Torno a Viterbo e qualcuno mi dice dei titoli dei giornali e dei post social su San Pellegrino in Fiore. Ma possibile? La fate finita? Capisco che l’invidia vi rosica ma provate a farlo voi un evento che attira gente almeno da tutta Italia se non dall’Europa. Questa volta non posso non notare che tutti coloro che criticano di fatto non fanno mai nulla.
Anzi fomentano una narrativa che distrugge Viterbo. Loro sembrano interessati a far colare a picco i prezzi o le azioni di Viterbo per comprarle a buon mercato. Un cosiddetto amico è riuscito anche a criticare le bellissime mura illuminate adducendo considerazioni sui panni sporchi. San Pellegrino targato Architetto Porciani è stato bello. Per chi si lamenta della insufficienza dei fiori rammento i 20.000 euro tolti dal suo budget pochissime settimane prima. Per chi si lamenta delle costruzioni e scelte architettoniche, rammento che fu scritto un bando e ha vinto chi si è avvicinato di più a quanto richiesto. Sia il progetto dello scorso anno che quello di questo anno sono stati
selezionati da tecnici altamente abilitati. Funziona così. Decidono i commissari. Non che mi piaccia, anzi, spesso penso siano il problema.
Mi sono proposto volontario come commissario di qualsiasi bando del Comune ma mi è stato risposto a parole e non alla PEC che avevo scritto, di non essere all’altezza. Di sicuro i commissari sono super qualificati.

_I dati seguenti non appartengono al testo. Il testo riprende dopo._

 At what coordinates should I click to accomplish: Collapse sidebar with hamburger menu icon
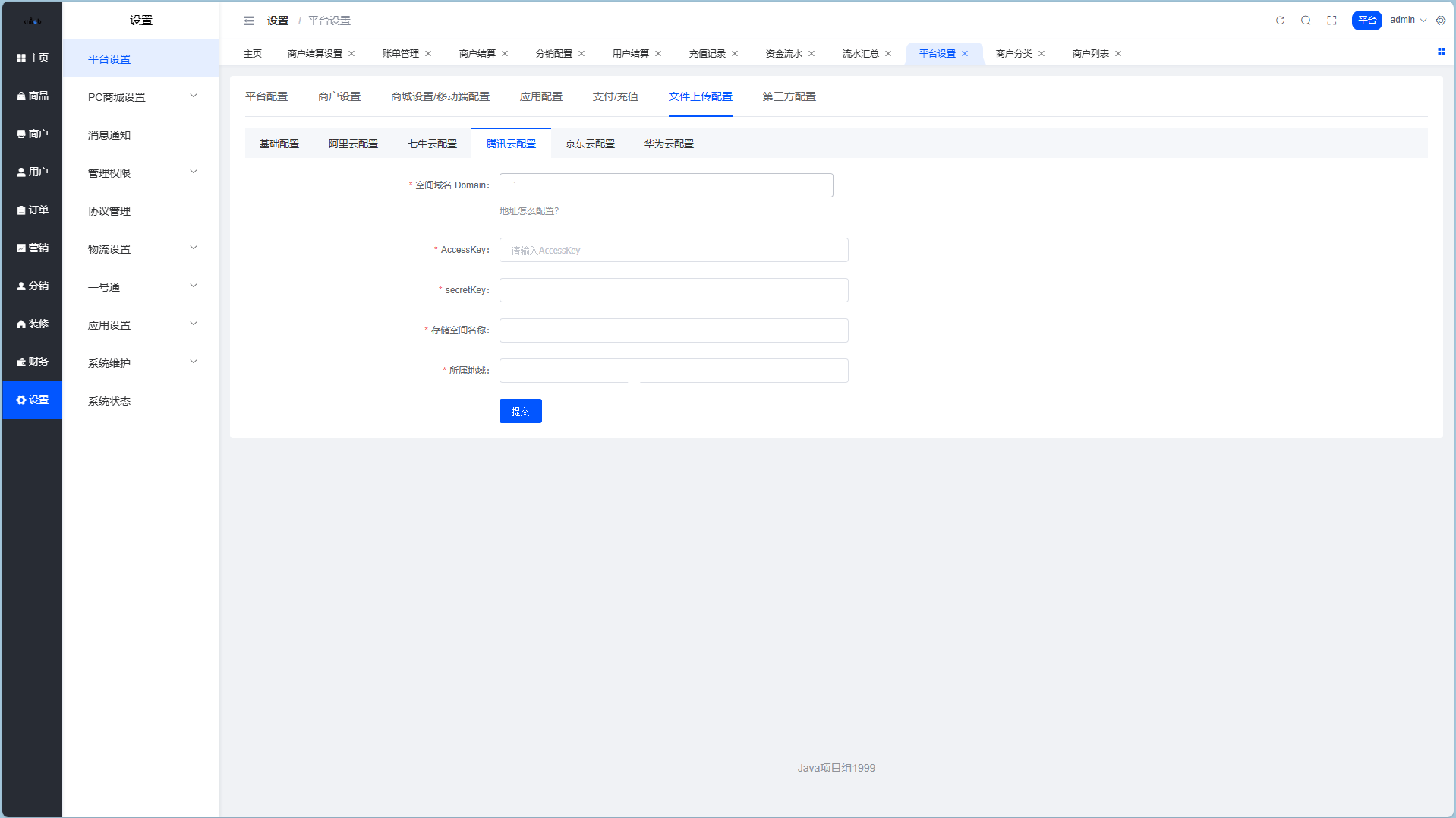click(249, 21)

Se avete critiche cercateli, i nomi sono scritti negli atti pubblici, e chiedete loro le spiegazioni.
Ecco le mie critiche. Non si debbono cercare a tutti i costi i tecnici e spingere verso lo snobismo. Si deve premiare la creatività della nostra gente. Con meno di un decimo di budget a Villa San Giovanni in Tuscia hanno attirato le stesse persone e tutti sono felici e non litigano. Nessun progettista ha la laurea, almeno non specifica. Sono molto orgogliosi, entusiasti. Soprattutto i commercianti che già il primo maggio avevano finito le scorte che sarebbero dovute bastare per il fine settimana.

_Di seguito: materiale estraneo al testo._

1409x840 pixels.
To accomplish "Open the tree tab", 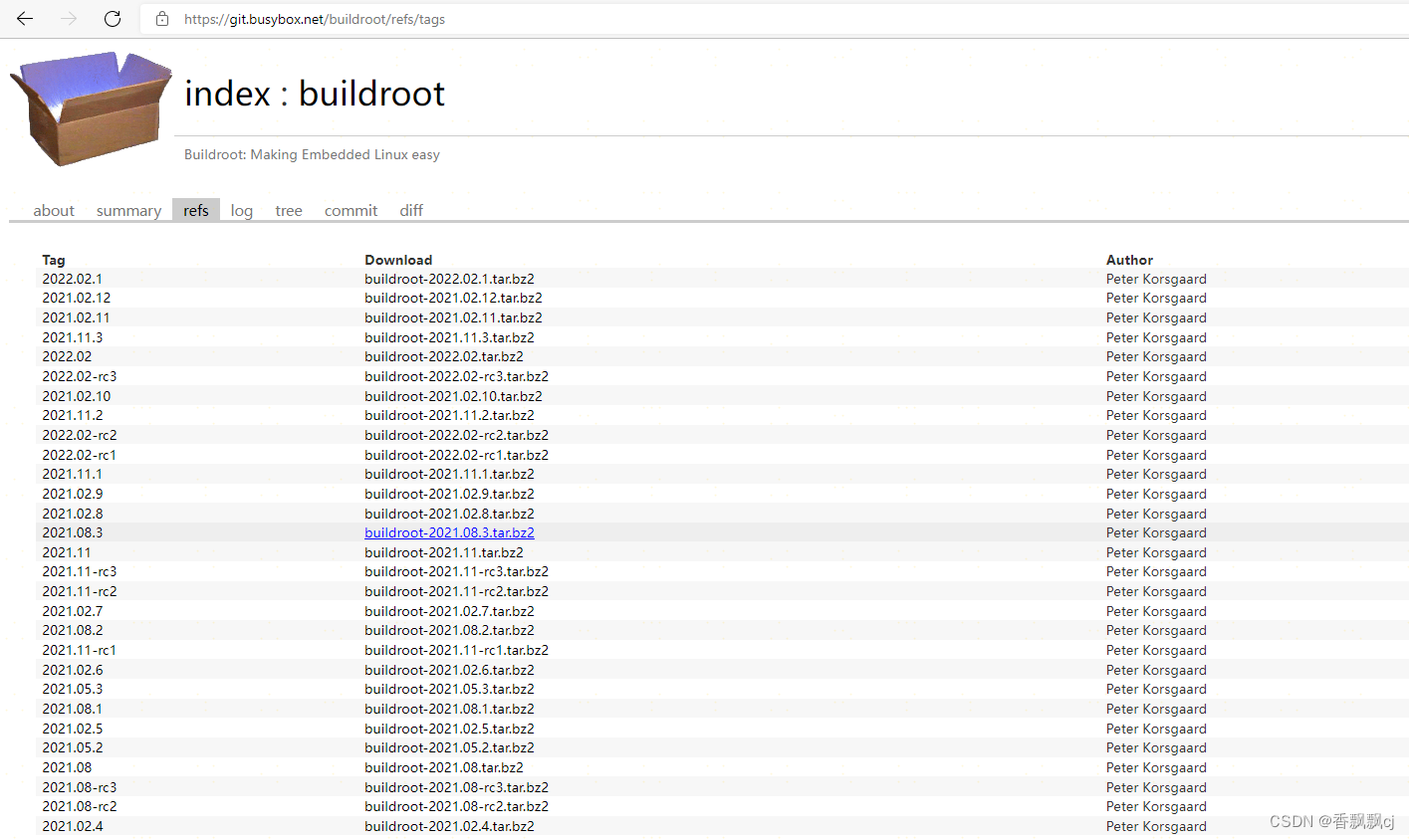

Questa critica è alla politica che indirizza il tono e lo spirito del bando e sceglie i commissari non certo a chi vince il bando. Ho un problema con la quantità di soldi spesi e il pianificato ritorno. Circa 200.000 euro debbono di certo deliziare tutti all’apertura di San Pellegrino in Fiore, ma possibile che almeno metà delle postazioni, quelle con la terra per capirci, non possa restare tutta l’estate?
Ovviamente i commercianti intorno debbono innaffiare. Almeno questo piccolo investimento. Su questo siamo tutti d’accordo. Perché non avere il quartiere medievale affascinante per mesi? Se I commercianti dovessero far morire i fiori, il prossimo anno non si imbandisce più quella piazza.

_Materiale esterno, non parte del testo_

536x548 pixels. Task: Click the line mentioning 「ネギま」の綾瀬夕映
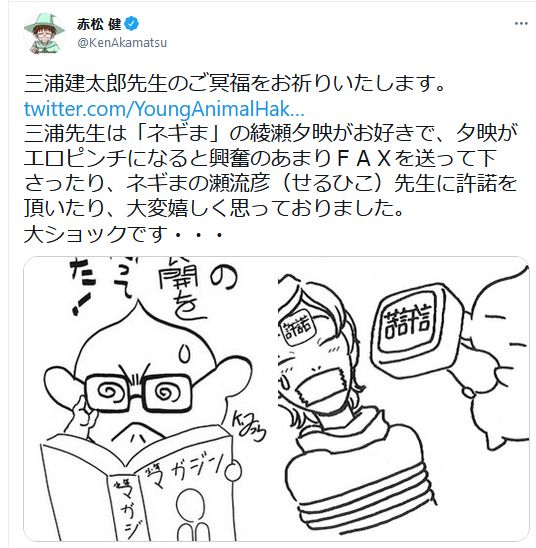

L’ultima critica è forse solo mia: chi scrive i bandi deve fare un bagno nell’Urcionio. Dante lo fece in Arno prima di consegnare la Divina Commedia. Dobbiamo essere orgogliosi delle nostre unicità e di tutte le pietre di peperino. Dobbiamo esaltare i nostri prodotti e le tradizioni. Dobbiamo far venire turisti e far loro lasciare soldi, non raccontare una narrativa di parte. Dobbiamo essere spietati e orgogliosi. I soldi debbono fruttare e restare in Tuscia.